ASSIGNED TASK:
In the passage below about technology and generational culture, why does cultural change slow as people live longer?

QUOTED PASSAGE:
· · · ·
Do you see any other facets of life where technology and information systems may be having unintended adverse effects, such as with Facebook and the education system?

  1. Lanier claims that we depend on the collective mind to promote and create ideas that we accept as fact especially with the advent of sites like Wikipedia. Do you think that this “collectivism” destroys individualism and eradicates individual intelligence and creativity?
  1. “The baby boom isn’t over yet, and the 1960s still provide the dominant reference points in pop culture. This is in part, I believe, because of the phenomena of Retropolis and youthiness, but it is also because the boomers are not merely plentiful and alive but still vigorous and contributing to society. People live longer as technology improves, so cultural change actually slows, because it is tied more to the outgoing generational clock than the incoming one (181-2).”

Although the latest and greatest forms of technology are available to our society, do you think that the current generation is reluctant to excel with these new technologies because so much influence currently comes from the previous generational culture?
· · · ·
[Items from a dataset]
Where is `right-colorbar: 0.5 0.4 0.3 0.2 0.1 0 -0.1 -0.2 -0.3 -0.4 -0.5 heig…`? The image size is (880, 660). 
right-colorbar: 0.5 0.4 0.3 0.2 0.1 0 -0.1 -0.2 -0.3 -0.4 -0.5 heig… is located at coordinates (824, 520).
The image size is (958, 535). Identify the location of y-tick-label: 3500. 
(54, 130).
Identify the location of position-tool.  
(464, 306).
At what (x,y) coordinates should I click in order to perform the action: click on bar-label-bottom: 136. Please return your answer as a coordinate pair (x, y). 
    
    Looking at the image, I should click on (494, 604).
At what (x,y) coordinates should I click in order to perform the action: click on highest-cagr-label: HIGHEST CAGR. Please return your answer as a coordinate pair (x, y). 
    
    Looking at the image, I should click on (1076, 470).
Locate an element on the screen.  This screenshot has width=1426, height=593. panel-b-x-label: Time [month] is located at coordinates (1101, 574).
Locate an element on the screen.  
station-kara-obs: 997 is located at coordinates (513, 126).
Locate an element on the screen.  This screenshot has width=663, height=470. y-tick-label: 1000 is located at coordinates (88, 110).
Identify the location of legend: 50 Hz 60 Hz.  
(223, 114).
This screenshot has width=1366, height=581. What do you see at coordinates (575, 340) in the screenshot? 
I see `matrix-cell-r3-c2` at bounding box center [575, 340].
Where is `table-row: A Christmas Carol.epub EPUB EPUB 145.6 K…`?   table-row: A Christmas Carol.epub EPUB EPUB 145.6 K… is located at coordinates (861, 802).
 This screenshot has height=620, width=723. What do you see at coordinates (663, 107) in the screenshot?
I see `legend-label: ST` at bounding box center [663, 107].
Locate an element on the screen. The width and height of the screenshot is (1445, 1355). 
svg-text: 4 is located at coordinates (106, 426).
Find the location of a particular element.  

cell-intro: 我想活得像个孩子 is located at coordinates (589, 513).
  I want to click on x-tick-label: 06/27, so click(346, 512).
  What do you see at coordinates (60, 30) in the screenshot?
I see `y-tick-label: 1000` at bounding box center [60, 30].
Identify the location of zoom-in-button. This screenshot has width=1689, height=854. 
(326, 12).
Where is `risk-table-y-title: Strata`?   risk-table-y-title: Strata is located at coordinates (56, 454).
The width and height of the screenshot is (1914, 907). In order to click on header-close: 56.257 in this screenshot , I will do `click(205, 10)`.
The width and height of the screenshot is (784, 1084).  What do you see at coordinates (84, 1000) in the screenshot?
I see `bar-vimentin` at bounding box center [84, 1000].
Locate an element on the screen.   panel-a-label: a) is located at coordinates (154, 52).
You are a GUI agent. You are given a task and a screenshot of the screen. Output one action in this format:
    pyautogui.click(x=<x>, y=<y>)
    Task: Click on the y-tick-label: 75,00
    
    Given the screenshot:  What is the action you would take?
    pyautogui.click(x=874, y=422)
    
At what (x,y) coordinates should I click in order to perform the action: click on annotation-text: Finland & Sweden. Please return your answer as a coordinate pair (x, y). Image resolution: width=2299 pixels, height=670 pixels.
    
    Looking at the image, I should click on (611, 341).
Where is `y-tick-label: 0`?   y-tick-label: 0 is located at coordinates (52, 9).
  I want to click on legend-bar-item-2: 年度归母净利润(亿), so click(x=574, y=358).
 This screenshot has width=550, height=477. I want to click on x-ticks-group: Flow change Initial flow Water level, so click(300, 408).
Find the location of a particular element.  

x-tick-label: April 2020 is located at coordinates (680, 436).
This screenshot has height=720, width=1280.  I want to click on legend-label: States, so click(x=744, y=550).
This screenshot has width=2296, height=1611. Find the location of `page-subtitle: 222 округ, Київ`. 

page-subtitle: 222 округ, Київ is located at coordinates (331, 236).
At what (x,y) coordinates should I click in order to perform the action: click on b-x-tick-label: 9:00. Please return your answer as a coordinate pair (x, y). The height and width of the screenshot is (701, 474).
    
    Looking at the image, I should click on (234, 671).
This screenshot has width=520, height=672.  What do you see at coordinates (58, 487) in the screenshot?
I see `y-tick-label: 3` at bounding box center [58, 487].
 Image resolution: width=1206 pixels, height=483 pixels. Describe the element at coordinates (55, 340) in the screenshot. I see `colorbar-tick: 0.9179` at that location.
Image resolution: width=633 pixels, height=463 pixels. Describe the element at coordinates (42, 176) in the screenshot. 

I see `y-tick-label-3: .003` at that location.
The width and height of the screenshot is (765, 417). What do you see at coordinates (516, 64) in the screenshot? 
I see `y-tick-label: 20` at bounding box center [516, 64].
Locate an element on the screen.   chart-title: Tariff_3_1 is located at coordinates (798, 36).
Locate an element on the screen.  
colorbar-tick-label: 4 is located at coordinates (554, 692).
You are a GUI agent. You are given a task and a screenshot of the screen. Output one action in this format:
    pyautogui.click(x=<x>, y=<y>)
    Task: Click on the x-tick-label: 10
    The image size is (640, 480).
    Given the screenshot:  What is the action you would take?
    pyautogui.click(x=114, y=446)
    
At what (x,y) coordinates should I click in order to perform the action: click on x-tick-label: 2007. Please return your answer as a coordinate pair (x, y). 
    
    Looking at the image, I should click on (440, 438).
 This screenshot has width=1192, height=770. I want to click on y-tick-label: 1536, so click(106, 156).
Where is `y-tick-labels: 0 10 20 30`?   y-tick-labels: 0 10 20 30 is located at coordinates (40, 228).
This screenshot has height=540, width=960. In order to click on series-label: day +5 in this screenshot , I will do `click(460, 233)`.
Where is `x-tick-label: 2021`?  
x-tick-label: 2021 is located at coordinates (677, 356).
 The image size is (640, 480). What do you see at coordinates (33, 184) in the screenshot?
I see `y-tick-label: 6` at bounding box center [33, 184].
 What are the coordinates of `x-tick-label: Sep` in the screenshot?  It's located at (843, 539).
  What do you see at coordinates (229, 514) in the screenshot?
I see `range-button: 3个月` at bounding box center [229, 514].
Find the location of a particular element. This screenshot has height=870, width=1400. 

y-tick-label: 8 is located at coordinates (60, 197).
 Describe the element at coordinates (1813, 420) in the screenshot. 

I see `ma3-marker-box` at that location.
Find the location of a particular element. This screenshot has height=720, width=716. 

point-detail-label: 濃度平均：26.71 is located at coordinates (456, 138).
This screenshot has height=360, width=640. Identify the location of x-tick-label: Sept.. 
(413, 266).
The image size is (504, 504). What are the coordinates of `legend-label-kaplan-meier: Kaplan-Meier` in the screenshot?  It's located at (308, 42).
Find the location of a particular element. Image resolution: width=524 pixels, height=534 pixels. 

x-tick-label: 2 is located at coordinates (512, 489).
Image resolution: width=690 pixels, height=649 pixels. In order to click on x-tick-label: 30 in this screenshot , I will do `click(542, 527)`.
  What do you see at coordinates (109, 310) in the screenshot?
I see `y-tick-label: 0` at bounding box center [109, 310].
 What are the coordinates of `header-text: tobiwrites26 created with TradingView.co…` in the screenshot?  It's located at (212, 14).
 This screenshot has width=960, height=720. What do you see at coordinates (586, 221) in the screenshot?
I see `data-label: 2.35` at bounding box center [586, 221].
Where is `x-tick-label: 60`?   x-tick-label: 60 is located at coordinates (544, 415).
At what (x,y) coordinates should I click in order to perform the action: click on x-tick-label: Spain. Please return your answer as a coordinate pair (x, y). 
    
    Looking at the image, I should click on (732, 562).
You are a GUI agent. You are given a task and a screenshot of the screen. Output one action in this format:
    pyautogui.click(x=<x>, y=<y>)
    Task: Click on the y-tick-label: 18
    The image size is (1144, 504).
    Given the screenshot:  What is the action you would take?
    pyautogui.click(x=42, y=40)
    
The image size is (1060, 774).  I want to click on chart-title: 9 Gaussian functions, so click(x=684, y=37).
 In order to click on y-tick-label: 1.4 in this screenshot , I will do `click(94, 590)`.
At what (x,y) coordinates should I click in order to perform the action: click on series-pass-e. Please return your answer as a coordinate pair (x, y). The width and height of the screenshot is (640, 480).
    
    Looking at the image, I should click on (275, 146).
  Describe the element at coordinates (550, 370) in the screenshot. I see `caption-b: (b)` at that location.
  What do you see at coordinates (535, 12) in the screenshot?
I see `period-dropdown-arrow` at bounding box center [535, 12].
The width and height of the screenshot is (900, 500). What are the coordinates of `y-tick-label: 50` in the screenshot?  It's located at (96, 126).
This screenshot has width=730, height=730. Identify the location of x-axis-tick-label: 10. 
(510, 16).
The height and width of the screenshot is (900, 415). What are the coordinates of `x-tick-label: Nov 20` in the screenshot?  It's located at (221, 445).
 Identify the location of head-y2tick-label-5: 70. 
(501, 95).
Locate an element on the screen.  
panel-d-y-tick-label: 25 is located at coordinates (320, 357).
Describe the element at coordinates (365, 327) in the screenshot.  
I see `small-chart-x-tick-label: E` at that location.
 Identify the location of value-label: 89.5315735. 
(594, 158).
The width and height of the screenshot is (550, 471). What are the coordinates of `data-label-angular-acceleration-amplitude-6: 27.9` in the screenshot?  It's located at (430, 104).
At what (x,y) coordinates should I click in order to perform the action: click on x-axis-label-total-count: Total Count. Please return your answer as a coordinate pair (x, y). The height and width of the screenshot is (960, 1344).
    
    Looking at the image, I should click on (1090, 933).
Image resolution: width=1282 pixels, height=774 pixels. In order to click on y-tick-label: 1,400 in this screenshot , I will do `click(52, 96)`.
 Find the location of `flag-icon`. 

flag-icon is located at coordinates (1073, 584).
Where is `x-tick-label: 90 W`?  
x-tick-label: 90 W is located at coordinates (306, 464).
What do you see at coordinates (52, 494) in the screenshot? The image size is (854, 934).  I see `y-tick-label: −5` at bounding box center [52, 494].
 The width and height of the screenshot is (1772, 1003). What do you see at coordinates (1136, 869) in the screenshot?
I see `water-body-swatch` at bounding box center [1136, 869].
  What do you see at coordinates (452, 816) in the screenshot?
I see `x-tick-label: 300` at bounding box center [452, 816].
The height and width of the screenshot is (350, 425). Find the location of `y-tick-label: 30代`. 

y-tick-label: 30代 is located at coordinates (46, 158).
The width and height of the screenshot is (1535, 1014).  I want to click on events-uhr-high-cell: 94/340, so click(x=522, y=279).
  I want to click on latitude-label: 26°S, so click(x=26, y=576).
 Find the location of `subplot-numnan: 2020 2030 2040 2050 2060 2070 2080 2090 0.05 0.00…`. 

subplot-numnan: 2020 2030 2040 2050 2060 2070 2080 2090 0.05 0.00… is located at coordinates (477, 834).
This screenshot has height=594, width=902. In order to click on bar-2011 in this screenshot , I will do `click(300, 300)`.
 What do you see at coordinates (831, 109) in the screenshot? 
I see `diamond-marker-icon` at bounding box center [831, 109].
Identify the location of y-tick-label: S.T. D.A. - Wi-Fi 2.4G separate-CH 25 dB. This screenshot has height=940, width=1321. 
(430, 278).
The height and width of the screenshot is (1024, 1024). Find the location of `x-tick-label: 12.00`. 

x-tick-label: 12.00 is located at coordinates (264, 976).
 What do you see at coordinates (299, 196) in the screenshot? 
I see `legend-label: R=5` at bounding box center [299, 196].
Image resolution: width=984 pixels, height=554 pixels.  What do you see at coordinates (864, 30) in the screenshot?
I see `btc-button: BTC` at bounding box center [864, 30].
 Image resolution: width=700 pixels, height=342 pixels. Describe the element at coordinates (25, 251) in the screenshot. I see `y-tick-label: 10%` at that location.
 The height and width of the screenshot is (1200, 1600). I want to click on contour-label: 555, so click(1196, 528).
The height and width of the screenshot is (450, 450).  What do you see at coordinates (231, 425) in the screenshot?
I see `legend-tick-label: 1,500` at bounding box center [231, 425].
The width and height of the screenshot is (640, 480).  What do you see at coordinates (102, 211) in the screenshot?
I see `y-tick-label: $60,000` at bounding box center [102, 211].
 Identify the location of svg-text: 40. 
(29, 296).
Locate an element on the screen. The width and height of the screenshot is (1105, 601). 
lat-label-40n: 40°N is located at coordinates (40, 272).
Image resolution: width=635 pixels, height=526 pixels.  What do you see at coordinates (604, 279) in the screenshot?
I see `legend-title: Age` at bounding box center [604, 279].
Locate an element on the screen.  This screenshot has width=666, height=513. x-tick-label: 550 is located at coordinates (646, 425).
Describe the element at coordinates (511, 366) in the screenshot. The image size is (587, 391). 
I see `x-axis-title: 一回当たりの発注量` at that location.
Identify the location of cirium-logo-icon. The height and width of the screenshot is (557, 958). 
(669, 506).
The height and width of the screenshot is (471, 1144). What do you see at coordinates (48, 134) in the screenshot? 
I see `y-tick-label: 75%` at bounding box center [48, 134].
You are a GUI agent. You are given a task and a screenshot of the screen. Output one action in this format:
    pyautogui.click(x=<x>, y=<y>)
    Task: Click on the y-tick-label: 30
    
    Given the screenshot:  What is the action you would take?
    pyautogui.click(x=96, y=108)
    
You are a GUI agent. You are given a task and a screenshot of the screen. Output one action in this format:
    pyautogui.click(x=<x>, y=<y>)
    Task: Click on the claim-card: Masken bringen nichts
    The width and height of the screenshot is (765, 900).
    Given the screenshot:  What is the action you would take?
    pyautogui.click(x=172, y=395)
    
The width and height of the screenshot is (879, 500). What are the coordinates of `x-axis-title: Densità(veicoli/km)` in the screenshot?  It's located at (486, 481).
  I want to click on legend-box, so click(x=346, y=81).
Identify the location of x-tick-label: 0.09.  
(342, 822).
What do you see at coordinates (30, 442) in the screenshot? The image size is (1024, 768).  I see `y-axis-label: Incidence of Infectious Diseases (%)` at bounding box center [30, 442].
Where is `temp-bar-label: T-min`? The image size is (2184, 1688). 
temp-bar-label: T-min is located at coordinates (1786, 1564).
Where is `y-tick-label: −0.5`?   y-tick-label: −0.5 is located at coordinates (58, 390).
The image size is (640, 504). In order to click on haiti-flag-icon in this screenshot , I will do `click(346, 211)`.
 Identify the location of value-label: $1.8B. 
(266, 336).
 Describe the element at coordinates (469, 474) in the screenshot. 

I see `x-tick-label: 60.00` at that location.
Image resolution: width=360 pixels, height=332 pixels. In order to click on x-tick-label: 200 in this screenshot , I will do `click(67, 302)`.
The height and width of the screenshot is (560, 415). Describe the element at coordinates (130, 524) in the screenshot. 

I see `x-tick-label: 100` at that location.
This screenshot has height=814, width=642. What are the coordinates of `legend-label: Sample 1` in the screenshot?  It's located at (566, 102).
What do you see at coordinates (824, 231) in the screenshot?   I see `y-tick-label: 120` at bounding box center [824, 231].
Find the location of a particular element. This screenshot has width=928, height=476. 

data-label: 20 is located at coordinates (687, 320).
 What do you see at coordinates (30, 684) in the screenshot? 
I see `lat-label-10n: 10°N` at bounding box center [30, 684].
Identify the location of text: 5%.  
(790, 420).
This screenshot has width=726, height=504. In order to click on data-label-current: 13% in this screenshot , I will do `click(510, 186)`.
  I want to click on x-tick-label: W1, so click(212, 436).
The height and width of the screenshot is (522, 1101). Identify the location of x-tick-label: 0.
· · · ·
RESULT OF THE TASK:
Because cultural change is tied more to the outgoing generational clock than the incoming one.